Health

The Doctor Behind the Disputed Covid Data


In 2008 or early 2009, Dr. Olcese and another chief resident shared concerns about Dr. Desai with their supervisors — senior physicians and faculty at Duke — during discussions about whether to promote him to the next year of residency. It is unclear what the faculty members discussed during their private deliberations, but ultimately, Dr. Desai was moved up. A Duke spokeswoman would confirm only his time there.

After his residency, Dr. Desai obtained an M.B.A. in three months from Western Governors University, an online university based in Salt Lake City, the school confirmed. Then, after starting a vascular surgery fellowship at the University of Texas at Houston, he ran into trouble. He had so antagonized some supervisors that they asked the department chairman to expel him, said Dr. Hazim Safi, who was then in that role.

“Some of the attending staff didn’t like his behavior, and didn’t want him to graduate,” Dr. Safi said in an interview.

While Dr. Safi said that Dr. Desai could be abrasive, he had worked on papers with the younger physician and was convinced the complaints were driven by personality differences and professional jealousy, not substantive deficiencies in surgical skill or patient care. Instead of failing him, he said, he gave Dr. Desai an opportunity to work on his professionalism and interpersonal skills.

“I intervened and he graduated,” the former chairman said.

At Dr. Desai’s most recent post at Northwest Community Hospital in Arlington Heights, Ill., he became involved in at least four medical malpractice cases that are still pending, including three filed in 2019.

Those suits include a claim that he failed to properly perform surgery to restore circulation to an accident victim’s leg, which later required partial amputation.

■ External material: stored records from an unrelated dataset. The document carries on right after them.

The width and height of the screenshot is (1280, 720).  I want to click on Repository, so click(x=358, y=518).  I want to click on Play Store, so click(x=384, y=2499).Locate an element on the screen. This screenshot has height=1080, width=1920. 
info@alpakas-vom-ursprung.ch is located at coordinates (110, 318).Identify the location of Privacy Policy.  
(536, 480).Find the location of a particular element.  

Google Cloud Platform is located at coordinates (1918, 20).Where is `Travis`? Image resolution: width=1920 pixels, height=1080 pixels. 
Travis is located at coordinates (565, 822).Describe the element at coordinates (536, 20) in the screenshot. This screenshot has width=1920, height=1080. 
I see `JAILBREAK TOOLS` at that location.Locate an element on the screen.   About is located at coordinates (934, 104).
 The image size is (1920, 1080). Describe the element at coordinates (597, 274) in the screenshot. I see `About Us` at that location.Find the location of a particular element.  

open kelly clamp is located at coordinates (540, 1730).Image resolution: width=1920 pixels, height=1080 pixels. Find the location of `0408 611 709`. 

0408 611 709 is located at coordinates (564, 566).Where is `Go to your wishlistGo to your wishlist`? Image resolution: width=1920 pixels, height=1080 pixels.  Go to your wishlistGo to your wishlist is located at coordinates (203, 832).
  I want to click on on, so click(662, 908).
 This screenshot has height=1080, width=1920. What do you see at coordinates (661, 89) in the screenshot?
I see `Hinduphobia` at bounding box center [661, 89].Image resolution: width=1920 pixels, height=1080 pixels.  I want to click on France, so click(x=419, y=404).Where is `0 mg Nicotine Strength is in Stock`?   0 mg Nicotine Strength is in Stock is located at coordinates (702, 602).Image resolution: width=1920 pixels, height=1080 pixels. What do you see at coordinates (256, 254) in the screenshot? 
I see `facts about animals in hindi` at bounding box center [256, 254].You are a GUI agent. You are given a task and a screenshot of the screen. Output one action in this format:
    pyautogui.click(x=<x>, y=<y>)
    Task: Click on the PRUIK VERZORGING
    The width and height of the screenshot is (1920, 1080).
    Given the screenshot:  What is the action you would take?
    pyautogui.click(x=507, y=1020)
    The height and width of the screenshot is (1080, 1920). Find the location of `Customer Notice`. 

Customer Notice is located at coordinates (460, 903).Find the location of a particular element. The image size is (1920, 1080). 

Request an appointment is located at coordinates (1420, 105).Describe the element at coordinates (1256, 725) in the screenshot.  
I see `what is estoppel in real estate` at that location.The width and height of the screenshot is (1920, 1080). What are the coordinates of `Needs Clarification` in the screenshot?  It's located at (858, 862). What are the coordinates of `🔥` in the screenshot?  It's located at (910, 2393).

Another alleges that negligent treatment by Dr. Desai and other doctors resulted in the removal of a substantial portion of a patient’s bowel.

The earlier case against the hospital contends that Dr. Desai performed surgery in 2016 to remove plaque buildup from a 60-year-old man’s carotid artery, then failed to report to the hospital after the patient developed swelling in his neck that caused difficulty swallowing and breathing. The patient later died.